COP26 agreed to keep the 1.5C goal only just alive. The poorer countries of the world left Glasgow upset that they did not get an agreement on Loss and Damage (compensation for poor countries reeling from the impacts of climate change, which they did not cause). They are determined to push through an agreement on a Loss and Damage finance facility in this year’s COP, which is to be held in Sharm El Sheikh in Egypt in November. Pakistan, which currently chairs the G-77 group of developing countries plus China, will be pushing hard for the Loss and Damage finance facility to be established and become operational.

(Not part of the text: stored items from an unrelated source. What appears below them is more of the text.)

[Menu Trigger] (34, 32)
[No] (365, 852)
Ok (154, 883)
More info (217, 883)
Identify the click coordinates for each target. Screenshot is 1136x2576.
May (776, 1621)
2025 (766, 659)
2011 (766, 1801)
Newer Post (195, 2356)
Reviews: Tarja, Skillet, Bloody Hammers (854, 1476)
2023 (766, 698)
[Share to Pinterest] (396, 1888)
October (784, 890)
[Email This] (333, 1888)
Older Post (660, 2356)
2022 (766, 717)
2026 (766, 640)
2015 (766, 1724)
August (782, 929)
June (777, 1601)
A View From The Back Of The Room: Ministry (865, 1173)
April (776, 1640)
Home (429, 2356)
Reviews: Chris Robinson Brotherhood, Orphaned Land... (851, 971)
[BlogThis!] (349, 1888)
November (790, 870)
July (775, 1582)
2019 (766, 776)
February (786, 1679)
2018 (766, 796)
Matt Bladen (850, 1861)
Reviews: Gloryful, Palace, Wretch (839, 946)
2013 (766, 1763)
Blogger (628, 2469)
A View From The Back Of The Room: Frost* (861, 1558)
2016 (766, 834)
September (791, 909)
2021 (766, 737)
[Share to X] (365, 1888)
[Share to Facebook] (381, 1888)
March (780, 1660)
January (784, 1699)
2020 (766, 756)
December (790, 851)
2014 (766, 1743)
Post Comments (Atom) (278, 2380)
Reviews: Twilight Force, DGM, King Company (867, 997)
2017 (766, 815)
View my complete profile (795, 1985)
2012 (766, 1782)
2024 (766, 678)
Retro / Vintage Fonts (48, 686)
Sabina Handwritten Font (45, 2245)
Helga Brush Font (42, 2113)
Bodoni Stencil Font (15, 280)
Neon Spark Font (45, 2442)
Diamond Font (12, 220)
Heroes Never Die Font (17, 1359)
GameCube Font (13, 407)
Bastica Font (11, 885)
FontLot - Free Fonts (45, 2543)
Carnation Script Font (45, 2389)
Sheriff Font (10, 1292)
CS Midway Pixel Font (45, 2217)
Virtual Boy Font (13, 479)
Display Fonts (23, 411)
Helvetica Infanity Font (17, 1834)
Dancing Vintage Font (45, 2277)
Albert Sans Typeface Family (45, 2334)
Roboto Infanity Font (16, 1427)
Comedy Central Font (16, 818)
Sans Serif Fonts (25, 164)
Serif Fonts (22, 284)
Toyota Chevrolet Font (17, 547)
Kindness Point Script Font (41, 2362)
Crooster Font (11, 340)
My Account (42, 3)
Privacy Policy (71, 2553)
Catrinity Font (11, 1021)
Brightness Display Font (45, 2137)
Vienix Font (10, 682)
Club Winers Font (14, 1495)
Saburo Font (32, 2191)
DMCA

Developing countries will also be urging rich countries to agree to 45% cuts in carbon emissions by 2030 that scientists say is needed to cap global temperature rise at 1.5C. At Glasgow in the final hours, nations did agree to return next year to revise their national targets (for cuts in emissions) in line with the 1.5C goal so there is hope.

Many experts agree that while there is no alternative to the long, drawn-out UN climate negotiations (which is a consensual process), the clock is now ticking and the world is running out of time. This has to be the decade for de-carbonisation and a new contract with nature.

 

Published in The Express Tribune, September 13th, 2022.